EXTRACTED MATERIAL -
━━━━━━━━━━
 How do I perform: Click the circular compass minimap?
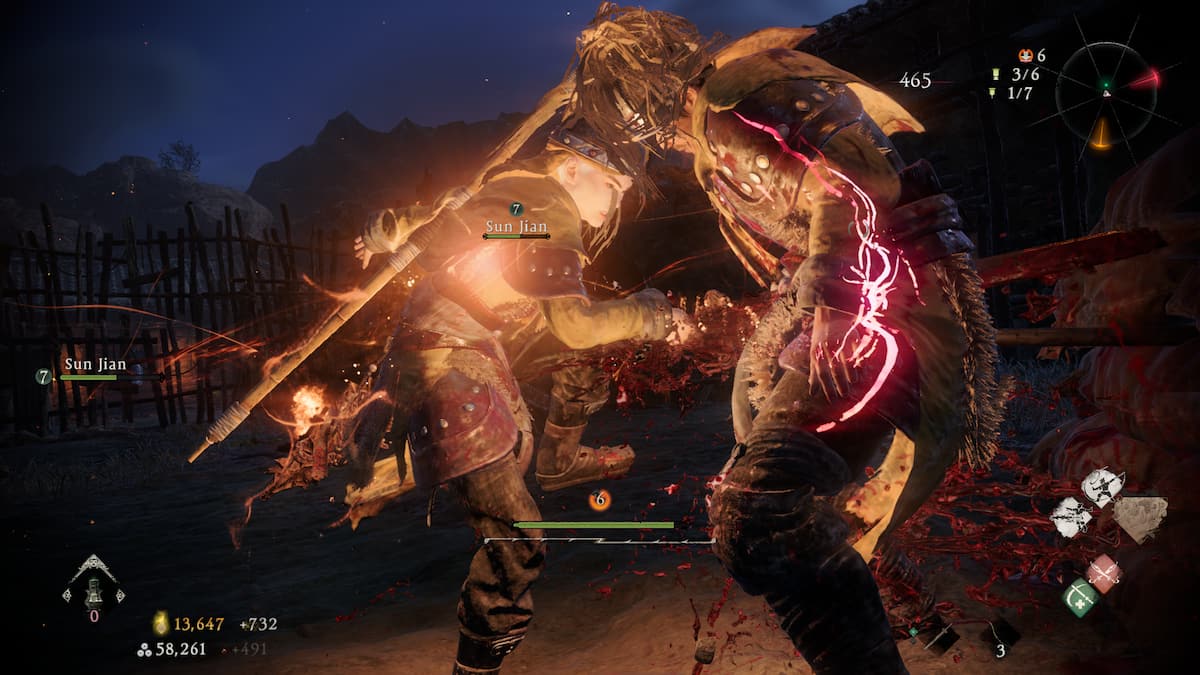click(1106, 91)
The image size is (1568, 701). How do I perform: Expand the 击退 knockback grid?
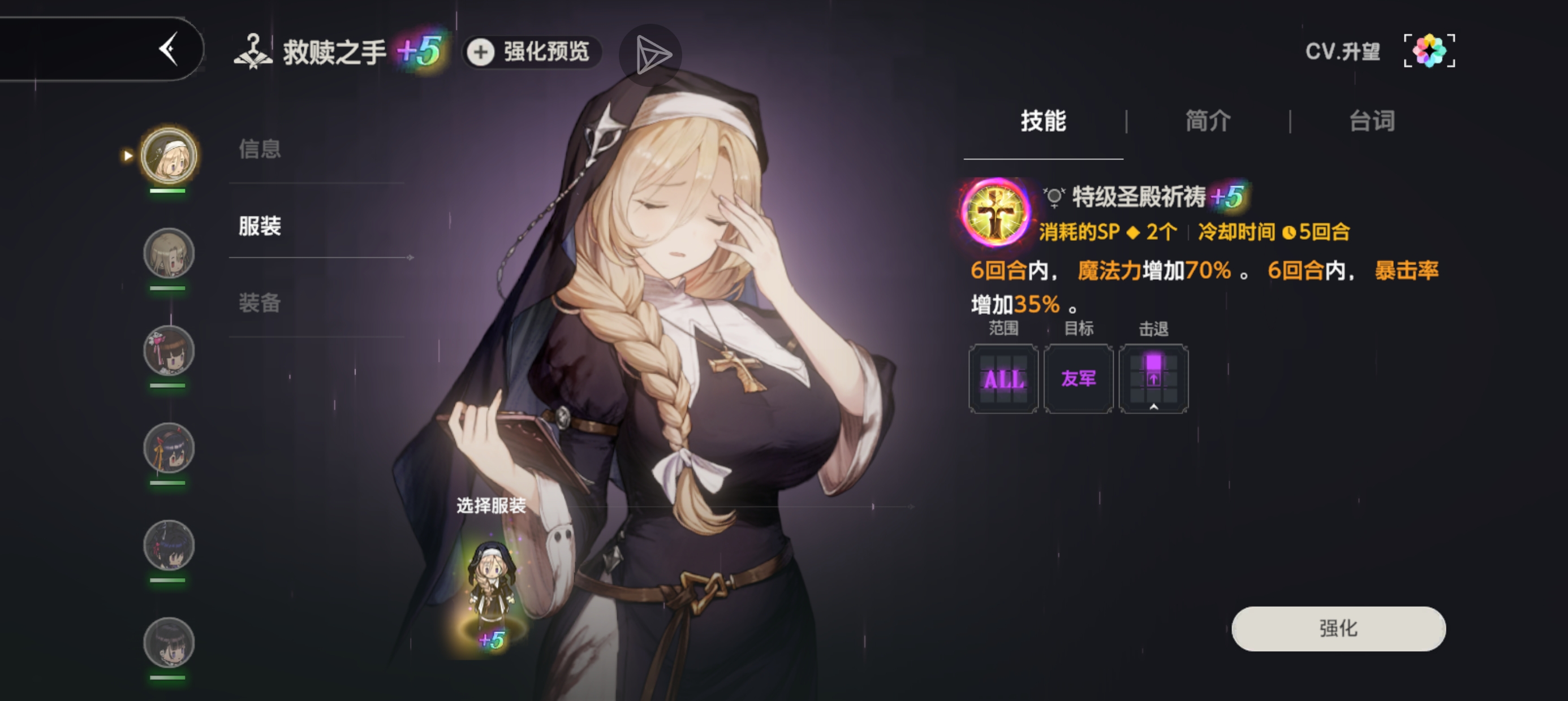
━━━━━━━━━━
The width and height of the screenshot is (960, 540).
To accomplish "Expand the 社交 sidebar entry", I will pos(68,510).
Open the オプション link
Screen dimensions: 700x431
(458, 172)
━━━━━━━━━━
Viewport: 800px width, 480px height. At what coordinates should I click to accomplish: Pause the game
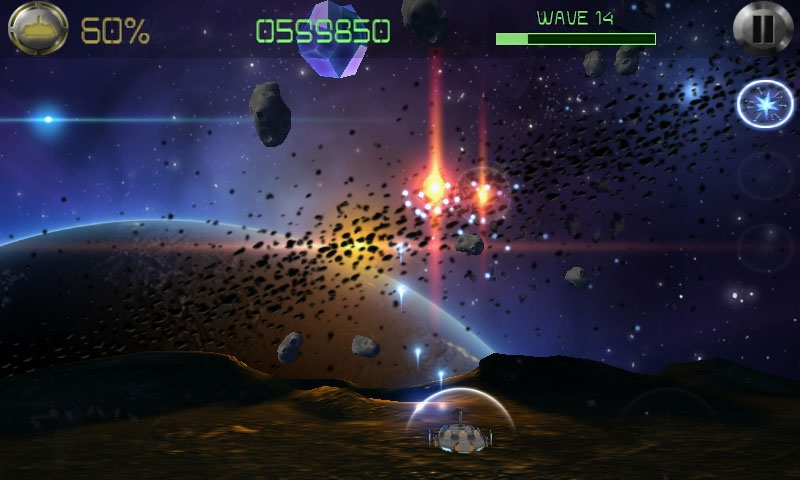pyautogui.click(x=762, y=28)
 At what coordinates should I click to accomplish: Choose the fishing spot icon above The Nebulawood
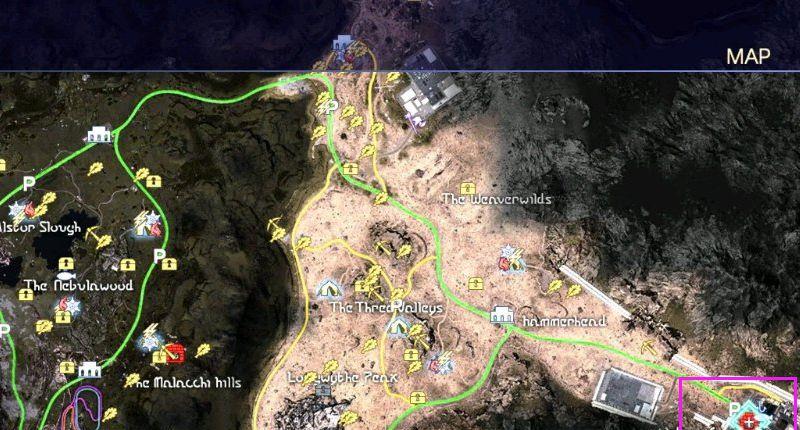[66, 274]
━━━━━━━━━━
REQUIREMENT - Between the line holding "How do I perform: Click" and the line holding "The image size", inclusive, swap "circular" for "round" and give those lines back with everything else unchanged, leaving out the pictures.

ANSWER BELOW -
 How do I perform: Click the round compass minimap?
click(1106, 91)
The image size is (1568, 701). How do I perform: Expand the 击退 knockback grid?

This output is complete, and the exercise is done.